I wasn’t quite sure how receptive people would be of my book. After all, it’s rather off the wall with some slapstick moments. What do you expect from someone who grew up watching Mel Brooks films? So, I would send a query here and there. Most of the editors and agents I’d queried had sent polite rejections. But a friend of mine suggested I send my manuscript to Deb Werksman and that Sourcebooks liked funny and quirky books. Finally in December, I sent Deb Werksman my manuscript and query.
In the meantime, I also sent out a query to one of my dream agencies. A couple weeks later, I was delighted to receive a request from one of their agents for the first three chapters of of what is now known as Demons Prefer Blondes. That request came on January 27th. As usual, I’m a procrastinator, so I decided to sit on it for a couple days until the weekend, when I had more free time.
Then January 28th rolled around. It was a Thursday night. I worked Monday through Thursday with a long weekend. Gosh, I loved having Fridays off. I was nearing the end of my shift and had just taken a call from a customer who needed some assistance using a website. While she was busy typing some things into her computer, I decided to check my email. Then I saw it. A reply from Deb about my submission. Great, I thought. She’s going to reject me. What the heck? I clicked open the email and read. Oops! It wasn’t a rejection. It was an offer. And I still had a customer on the phone. Double oops.
I don’t remember much of that particular call. I was too giddy over the other call. I stumbled my way through assisting the customer and apologized for my bumbling behavior. I’m pretty sure I gave the customer a lame excuse but she was friendly anyway. After I hung up with the customer I think I jumped out of my chair and did a dance around my cubicle. I'm sure my co-workers thought I was a fry short of a combo meal.
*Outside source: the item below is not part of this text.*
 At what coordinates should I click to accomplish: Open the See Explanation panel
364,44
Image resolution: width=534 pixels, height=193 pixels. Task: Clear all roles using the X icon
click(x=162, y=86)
Then another customer called right before the 8PM cutoff. Because my car was in the shop, my mother was picking me up. Oh brother. My cell phone rang. It was my mom wondering where I was. I quickly explained everything. I think my words were, "Someone wants to buy my book and I have a customer on the phone." Finally, after a half an hour, I was able to help the man solve his problem. Karma, I guess. My mom decided to take me out to dinner and bought me a drink to celebrate. Gotta love my mom!
Then the agent search began. I new I needed to keep my options open, so I queried the agent who requiested the chapters along with a bunch of other agents. One agent didn’t love the story. Another agent said she already had a succubus series but thought the book was great. The original agent I queried replied and laid all my options on the table. I was rather impressed with her response. Also, a friend of mine spoke highly of her. So, I made my decision and signed with my agent.
So I learned several things from this experience. No matter how many rejections, it only takes one person—or two—who likes your writing for a sale. Oh, and the other thing? Don’t open emails from editors while on the phone with a customer. It was the most awkward call ever.